Eliza can’t sleep. Sitting on the bed with her back against the wall with the blanket wrapped tightly around her shoulders, she listens to the steady drumming of the raindrops on the metal roof of the habitat. Some would say that the rhythmic, almost musical sound can make almost anyone drift off, but to Eliza it serves as a constant, cruel reminder of days past that often forces her to stay wide awake.
Today, the unending rain isn’t the main reason behind her wakefulness. Kathleen, her older sister and the only relative she has in the world, hasn’t returned home yet. She should have arrived nearly two hours ago–at quarter past eight like every workday. Elize checks the little screen of her communicator for what must be at least twentieth time but there aren’t any new messages.
Something must have happened…
She shakes her head, trying to silence the negative thoughts. Still, she can’t help but recall the fateful evening ten years ago when–similarly to today–her parents didn’t come home at the usual time. She and Kathleen didn’t worry too much in the beginning, at least they didn’t have to go to bed so early, but as hours crept by, their enthusiasm faded away, gradually replaced by the ugly realization that something was wrong. Exhausted, Eliza eventually fell asleep and when she woke up the next morning, there were some people in the habitat that she’d never seen before talking to Kathleen.
They were sad–Eliza saw that immediately–and after they left, saying that they would be back soon, and Kathleen turned to her with outstretched arms to pull her close, she could see that her older sister was really sad too. Where is mom? Where is dad? Eliza demanded, resisting the hug, and Kathleen explained, voice shaking with tears, that their parents wouldn’t be coming home. Ever.
Eliza would later learn that their parents died in a landslide at the southern part of the colony; landslide that claimed lives of more than three hundred other people. Ironically, it wasn’t even one of the biggest catastrophes that occurred throughout the years. All because of the goddamn rain…
A familiar soft thumping sound which is slowly getting louder snaps Eliza back to present. She jumps up from the bed, crosses the small habitat in a few quick strides and yanks the front door open.
“El?!”
Kathleen is standing just outside the door, hand raised to grab the handle. For a split second, she appears startled, then her expression changes into one of confusion.
“Oh, thank God!” Eliza breathes out in relief, only now realizing just how worried she was.
She quickly steps aside to let her sister in and slams the door shut. Kathleen takes off the raincoat and hangs it on the hanger next to the door to dry. Then she sits down, heavily, on the little stool in the corner and leans against the wall.
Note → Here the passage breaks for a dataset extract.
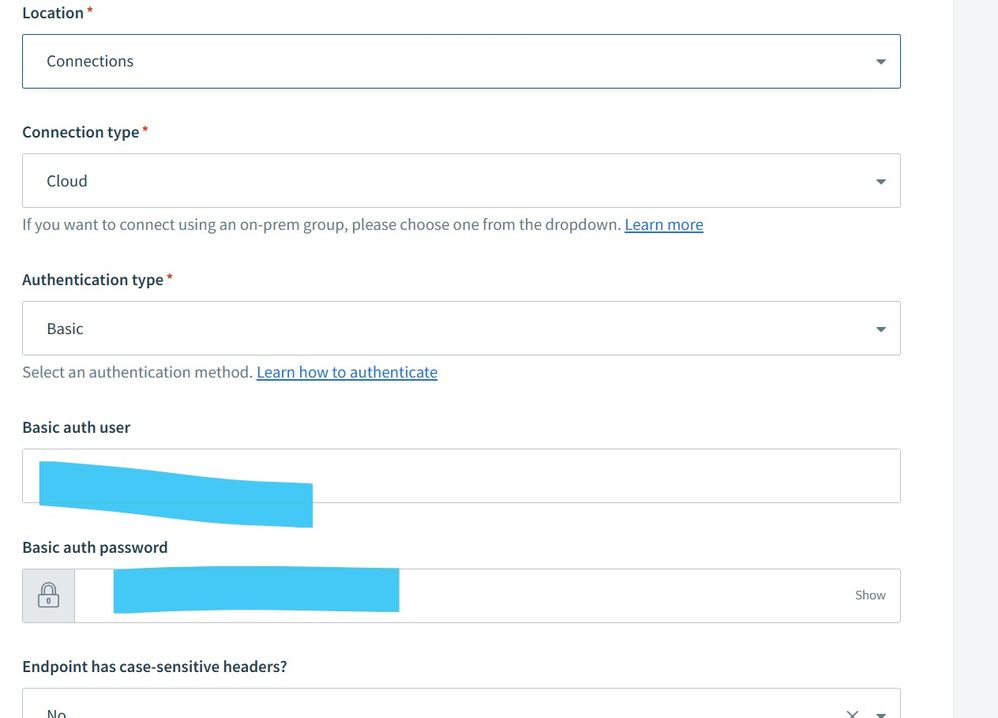Click the lock icon on the password field

(48, 594)
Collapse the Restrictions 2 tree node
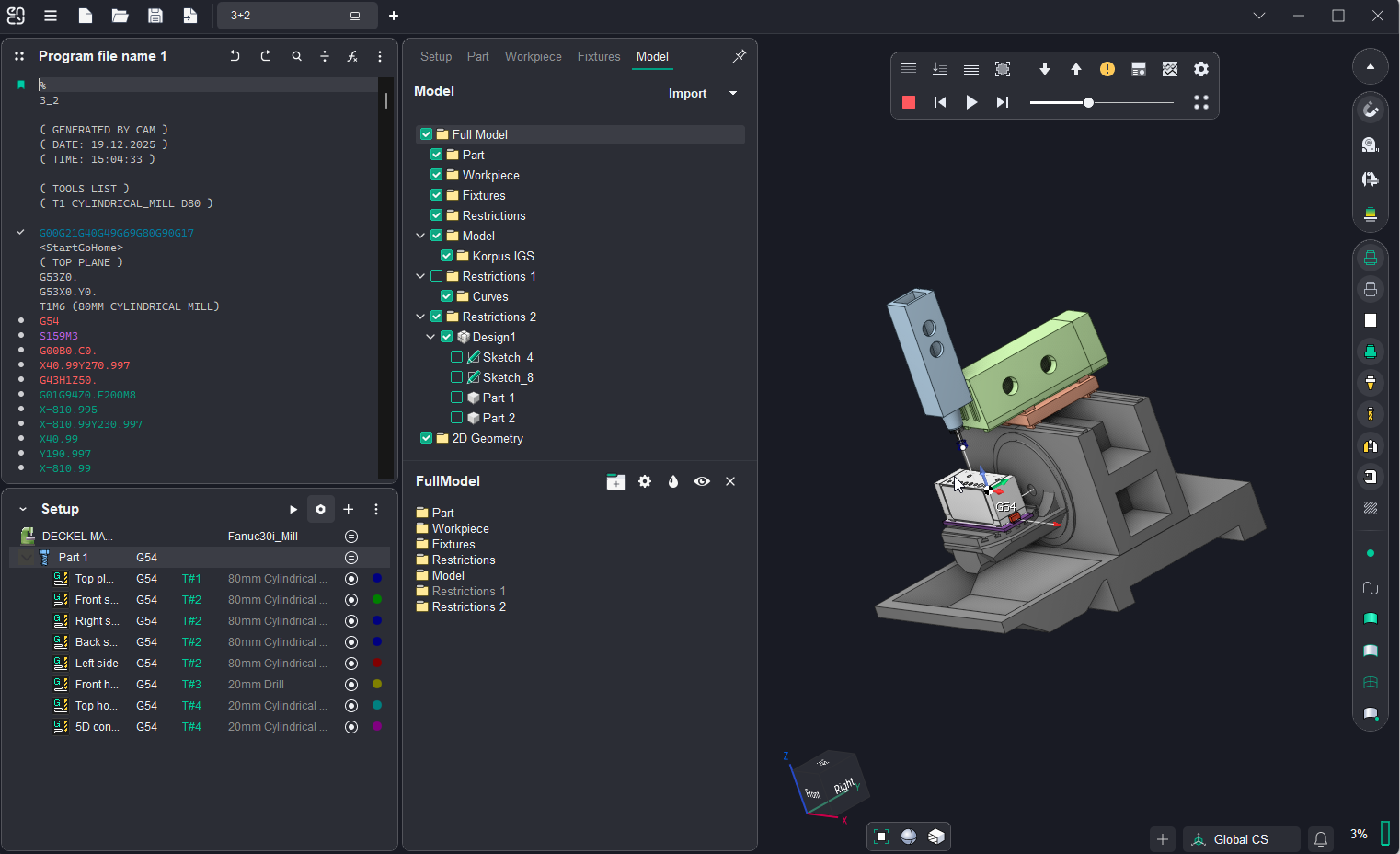This screenshot has height=854, width=1400. coord(420,317)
It’s obvious that she is exhausted.
“Where were you?” Eliza asks and immediately berates herself for not choosing better words. She wants to be mad at her sister for letting her worry and making her relive the painful memories, but she knows Kathleen wouldn’t do that on purpose.
“I am sorry, El,” Kathleen says quietly. “Three more synthesizers broke down today. It was a mess. I got held up…I should have sent you a message, I know.”
Three more down, Eliza thinks grimly. How many does that leave still fully operational–five? Six? That’s hardly enough to feed half of the colony, much less everyone.
“It’s bad,” her sister continues as if she could see Eliza’s thoughts. “Really bad. And we already ran out of reserves. If the word gets out…”
Her voice trails off but Eliza knows exactly what she means–she read enough books and historical records from Earth to know what is inevitable.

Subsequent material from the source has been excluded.